Yeah, I've been Without Book for 3 whole days. *eyeroll*

Okay, that's not really true. I haven't been working on a new book since...August. I've been doing revisions since then. So maybe this is all an accumulation of all that blankness of new creativity.

Anyway. Enough is freaking enough, and I'm going to start real work on SSP* today. Thank God. Things can get back to crazy-normal, which is normal for me.

*Super-Secret Project. This will be its name in public for quite some time, I imagine...

Wednesday, November 05, 2008

At last.

I cried last night.

Actually, I teared up a lot yesterday.

When I stood in a voting booth, surrounded by all the enthusiastic bustle of a whole town's worth of people, and marked the space next to a candidate I REALLY want to be my President.

When I was knocking on doors for Obama, and I had a long talk with a lovely 82-year-old lady in a housecoat about how voting for Obama reminds her of things her father, an immigrant from Ireland, told her were important. How excited she was that he might actually win.

When I was holding Child in my lap and watching election results, and she was keeping track for me, cheering as the states came pouring in.

But mostly when the results were announced, and I realized I could stop holding my breath in dread that something-would-go-wrong, that it would all be a dream, that it really couldn't happen. That I really could allow all that pent-up hope to come out, at last.

HOPE.

And then I saw his speech, and I blubbered my way through it. All those emotions that I'd been keeping in, free at last. (and no, I didn't type that accidentally)

More hope. Joy. Optimism. Gratitude. Pride.

Thank you, Americans, for giving hope a shot this time.
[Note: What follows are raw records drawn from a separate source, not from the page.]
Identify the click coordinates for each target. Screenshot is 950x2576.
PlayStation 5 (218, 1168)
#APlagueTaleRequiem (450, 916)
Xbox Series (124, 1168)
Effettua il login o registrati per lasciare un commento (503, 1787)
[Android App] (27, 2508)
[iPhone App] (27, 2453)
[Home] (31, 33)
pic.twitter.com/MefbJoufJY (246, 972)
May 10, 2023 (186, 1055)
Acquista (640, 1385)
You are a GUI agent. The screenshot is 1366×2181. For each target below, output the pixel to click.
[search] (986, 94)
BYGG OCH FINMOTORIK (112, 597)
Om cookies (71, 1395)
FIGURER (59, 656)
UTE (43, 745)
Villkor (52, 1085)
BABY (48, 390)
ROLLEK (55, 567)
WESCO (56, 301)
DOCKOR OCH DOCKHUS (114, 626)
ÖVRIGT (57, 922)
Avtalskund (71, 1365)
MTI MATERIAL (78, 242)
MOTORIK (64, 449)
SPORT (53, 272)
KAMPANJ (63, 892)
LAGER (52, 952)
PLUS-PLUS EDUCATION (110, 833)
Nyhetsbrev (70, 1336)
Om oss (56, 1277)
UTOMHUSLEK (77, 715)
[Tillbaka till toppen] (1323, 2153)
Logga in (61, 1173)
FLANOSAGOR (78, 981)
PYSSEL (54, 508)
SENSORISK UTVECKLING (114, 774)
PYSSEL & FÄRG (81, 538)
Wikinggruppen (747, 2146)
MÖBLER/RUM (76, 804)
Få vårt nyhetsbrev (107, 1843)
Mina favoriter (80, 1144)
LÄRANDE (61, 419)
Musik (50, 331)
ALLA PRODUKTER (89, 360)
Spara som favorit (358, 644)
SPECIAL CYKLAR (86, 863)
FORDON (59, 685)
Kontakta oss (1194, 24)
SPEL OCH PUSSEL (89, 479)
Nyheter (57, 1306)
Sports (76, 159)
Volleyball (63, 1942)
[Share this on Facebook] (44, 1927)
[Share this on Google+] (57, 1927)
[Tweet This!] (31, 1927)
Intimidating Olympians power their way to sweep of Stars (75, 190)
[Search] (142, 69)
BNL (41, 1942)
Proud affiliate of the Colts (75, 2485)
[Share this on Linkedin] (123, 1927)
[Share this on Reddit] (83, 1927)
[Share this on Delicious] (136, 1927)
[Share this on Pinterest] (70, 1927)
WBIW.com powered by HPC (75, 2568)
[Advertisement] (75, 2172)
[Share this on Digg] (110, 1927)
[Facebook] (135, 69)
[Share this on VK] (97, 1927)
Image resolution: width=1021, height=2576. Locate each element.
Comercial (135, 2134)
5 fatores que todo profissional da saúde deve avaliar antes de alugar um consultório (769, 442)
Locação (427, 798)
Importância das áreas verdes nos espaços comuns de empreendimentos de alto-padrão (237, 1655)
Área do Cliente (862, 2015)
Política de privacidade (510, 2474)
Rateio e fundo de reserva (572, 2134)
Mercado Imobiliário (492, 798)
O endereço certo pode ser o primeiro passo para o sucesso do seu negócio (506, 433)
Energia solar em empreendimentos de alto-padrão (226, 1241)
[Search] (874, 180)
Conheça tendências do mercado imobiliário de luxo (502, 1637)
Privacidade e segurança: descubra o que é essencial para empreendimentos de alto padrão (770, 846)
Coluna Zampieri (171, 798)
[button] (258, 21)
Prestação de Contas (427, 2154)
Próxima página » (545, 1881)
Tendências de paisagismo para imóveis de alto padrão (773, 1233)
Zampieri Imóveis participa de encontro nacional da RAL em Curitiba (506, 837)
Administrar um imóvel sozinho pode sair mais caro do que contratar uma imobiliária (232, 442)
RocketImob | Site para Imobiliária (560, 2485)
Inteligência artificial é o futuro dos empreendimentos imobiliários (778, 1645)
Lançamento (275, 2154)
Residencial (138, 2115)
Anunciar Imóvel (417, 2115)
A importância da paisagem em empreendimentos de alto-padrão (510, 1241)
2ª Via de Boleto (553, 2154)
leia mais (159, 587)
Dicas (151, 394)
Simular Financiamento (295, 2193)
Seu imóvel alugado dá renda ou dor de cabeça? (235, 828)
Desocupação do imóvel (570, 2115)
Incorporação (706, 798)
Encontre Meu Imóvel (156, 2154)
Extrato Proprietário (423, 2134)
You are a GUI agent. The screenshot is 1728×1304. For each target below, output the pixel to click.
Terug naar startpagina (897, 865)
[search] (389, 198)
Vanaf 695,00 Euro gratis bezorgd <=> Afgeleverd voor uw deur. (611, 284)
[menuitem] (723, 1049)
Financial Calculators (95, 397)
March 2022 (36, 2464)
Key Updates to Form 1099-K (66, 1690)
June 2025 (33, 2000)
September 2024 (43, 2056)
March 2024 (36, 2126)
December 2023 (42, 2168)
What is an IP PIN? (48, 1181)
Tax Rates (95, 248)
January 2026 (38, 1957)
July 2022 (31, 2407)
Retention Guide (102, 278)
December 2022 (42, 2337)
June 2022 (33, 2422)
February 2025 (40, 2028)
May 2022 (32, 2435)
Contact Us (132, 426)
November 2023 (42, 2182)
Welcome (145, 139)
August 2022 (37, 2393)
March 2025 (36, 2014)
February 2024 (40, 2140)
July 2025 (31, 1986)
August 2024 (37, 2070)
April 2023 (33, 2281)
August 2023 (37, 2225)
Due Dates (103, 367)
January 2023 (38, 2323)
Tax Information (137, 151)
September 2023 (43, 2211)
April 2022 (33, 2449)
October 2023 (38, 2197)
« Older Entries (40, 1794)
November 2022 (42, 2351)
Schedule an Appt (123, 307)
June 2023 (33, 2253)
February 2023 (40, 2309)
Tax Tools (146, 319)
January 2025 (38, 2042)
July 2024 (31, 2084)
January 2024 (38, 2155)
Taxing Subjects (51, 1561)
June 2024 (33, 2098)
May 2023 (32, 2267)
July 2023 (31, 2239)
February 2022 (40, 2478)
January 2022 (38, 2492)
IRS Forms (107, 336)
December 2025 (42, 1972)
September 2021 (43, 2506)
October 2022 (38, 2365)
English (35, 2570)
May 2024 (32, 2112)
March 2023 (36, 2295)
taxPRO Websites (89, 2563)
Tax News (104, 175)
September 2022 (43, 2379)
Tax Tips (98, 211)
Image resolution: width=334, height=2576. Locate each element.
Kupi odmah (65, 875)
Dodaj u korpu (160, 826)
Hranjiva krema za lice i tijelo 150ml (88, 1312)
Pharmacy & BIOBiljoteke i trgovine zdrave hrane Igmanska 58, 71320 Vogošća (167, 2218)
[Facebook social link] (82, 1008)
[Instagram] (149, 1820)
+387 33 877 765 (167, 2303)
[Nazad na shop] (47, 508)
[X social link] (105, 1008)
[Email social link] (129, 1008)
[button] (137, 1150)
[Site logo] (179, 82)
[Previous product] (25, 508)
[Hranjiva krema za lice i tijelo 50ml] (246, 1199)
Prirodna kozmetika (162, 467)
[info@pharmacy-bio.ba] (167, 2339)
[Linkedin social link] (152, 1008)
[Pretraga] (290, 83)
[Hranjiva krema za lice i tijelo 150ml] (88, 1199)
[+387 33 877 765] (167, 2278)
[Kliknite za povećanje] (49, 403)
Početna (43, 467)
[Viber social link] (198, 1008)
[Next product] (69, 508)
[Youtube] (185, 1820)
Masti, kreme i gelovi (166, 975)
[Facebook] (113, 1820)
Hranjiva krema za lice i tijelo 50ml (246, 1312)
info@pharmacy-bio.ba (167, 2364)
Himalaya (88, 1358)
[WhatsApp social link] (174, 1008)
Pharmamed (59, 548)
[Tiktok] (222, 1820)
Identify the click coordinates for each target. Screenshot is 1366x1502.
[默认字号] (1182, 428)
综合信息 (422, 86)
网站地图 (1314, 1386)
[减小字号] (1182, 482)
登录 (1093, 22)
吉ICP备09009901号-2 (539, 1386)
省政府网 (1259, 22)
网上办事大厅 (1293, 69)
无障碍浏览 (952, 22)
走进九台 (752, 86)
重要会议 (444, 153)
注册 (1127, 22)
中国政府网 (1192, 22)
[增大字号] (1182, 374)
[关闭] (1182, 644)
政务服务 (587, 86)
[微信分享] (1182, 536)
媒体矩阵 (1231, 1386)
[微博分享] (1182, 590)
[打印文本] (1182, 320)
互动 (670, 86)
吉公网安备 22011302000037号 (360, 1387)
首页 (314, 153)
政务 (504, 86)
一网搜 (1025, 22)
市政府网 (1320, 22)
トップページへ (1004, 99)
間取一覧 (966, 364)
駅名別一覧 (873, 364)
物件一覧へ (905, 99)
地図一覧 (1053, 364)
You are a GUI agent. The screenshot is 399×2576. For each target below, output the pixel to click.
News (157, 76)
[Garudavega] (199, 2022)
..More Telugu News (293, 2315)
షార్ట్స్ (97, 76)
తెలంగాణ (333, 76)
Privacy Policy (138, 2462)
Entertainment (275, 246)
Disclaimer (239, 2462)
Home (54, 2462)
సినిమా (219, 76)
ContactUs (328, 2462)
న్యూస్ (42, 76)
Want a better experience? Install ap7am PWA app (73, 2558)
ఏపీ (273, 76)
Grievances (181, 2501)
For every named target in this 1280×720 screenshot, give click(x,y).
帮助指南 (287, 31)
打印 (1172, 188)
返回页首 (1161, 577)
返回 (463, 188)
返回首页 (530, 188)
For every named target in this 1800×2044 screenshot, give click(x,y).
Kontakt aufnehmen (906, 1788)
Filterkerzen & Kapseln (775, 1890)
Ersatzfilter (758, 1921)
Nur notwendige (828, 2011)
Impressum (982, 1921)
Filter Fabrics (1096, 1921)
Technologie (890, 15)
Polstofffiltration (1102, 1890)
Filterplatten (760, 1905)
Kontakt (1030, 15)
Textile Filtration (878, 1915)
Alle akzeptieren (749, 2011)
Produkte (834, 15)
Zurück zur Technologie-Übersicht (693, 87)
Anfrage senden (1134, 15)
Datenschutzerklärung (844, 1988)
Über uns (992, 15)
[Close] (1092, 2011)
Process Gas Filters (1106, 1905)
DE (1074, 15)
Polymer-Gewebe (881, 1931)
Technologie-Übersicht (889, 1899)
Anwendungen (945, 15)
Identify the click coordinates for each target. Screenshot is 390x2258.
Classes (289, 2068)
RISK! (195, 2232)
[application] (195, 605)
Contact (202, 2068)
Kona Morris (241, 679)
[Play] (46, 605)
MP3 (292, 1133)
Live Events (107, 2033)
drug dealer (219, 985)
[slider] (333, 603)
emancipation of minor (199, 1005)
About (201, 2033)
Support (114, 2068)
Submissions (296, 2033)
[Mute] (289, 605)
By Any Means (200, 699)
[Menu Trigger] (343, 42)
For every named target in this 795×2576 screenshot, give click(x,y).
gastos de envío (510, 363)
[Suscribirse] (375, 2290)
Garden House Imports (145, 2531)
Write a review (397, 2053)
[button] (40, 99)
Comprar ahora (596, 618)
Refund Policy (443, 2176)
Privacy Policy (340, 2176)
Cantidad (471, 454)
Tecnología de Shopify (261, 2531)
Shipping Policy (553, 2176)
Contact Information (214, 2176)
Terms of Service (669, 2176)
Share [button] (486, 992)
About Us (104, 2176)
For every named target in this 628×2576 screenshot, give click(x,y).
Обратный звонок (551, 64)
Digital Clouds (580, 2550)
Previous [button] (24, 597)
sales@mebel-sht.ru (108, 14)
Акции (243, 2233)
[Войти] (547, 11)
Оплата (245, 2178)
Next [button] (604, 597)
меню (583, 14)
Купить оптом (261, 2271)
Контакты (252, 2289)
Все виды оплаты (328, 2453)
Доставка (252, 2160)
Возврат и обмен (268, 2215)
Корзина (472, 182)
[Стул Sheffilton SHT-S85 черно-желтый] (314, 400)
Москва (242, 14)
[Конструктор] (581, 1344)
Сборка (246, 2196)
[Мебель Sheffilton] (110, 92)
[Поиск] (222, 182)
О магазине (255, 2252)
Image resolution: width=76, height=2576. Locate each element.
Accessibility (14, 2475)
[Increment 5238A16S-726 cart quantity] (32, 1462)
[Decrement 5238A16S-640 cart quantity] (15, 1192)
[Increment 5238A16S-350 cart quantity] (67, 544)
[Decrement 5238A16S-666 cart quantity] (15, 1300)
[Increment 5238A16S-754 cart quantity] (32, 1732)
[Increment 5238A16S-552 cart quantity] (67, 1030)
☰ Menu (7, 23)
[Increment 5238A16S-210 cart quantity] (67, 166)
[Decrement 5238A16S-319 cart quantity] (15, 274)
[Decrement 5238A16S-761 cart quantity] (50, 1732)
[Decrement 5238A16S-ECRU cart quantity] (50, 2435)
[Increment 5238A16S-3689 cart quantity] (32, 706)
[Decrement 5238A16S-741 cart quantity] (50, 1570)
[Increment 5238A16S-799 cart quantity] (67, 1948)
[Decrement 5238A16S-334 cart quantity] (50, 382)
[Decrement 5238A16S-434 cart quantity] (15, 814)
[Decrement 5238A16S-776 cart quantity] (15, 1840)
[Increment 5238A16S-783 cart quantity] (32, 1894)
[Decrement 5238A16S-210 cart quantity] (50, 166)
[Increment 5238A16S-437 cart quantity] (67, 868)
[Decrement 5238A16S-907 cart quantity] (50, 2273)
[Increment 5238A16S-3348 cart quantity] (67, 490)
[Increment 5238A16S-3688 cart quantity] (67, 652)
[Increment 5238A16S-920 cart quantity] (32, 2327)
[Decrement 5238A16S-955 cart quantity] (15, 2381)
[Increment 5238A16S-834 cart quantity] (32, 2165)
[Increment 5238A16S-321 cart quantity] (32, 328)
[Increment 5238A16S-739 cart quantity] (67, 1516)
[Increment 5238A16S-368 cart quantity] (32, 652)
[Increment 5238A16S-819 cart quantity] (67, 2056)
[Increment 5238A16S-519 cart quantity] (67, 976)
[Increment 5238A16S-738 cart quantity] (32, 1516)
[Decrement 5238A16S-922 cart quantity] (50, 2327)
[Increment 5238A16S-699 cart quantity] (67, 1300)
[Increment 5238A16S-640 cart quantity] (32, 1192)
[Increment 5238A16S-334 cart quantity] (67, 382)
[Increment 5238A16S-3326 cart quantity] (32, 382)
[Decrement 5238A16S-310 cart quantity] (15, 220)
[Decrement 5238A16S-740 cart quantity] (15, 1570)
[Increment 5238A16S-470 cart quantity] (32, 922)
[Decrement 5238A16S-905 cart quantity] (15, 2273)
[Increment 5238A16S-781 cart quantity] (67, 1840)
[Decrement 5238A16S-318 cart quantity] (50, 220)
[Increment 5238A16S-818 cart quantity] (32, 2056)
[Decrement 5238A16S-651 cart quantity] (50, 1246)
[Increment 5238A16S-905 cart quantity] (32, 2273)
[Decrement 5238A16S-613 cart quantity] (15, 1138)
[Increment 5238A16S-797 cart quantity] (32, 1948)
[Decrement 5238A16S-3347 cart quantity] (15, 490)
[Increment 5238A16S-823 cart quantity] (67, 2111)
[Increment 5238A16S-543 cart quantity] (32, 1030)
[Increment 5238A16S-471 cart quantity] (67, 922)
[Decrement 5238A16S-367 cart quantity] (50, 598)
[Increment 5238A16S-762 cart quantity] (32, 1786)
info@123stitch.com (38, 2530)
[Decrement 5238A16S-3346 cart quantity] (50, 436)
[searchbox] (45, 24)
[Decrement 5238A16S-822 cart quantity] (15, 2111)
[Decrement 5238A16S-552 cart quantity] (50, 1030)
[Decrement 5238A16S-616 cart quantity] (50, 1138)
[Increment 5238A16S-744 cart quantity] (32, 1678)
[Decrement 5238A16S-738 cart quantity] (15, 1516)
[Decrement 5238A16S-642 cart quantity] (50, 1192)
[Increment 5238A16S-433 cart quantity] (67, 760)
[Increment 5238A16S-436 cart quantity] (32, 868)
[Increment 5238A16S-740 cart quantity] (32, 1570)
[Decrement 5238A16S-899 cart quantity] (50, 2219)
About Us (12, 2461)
And for those who didn't, I hope you're pleasantly surprised. I've got lots of hope to share, now.

Tuesday, November 04, 2008

Please, please, please...

VOTE!!

I'm off to volunteer for Barack Obama's campaign, most of the day. Fingers crossed. I still have hope.

Monday, November 03, 2008

Hiring Obama

Maureen Johnson is made of awesome.

Her post on YA for Obama about how McCain/Palin would run a Starbucks, vs. how Obama would:

http://yaforobama.ning.com/profiles/blogs/hiring-obama

Edited to add:

I kept reading. Libba Bray's is pretty amazing too.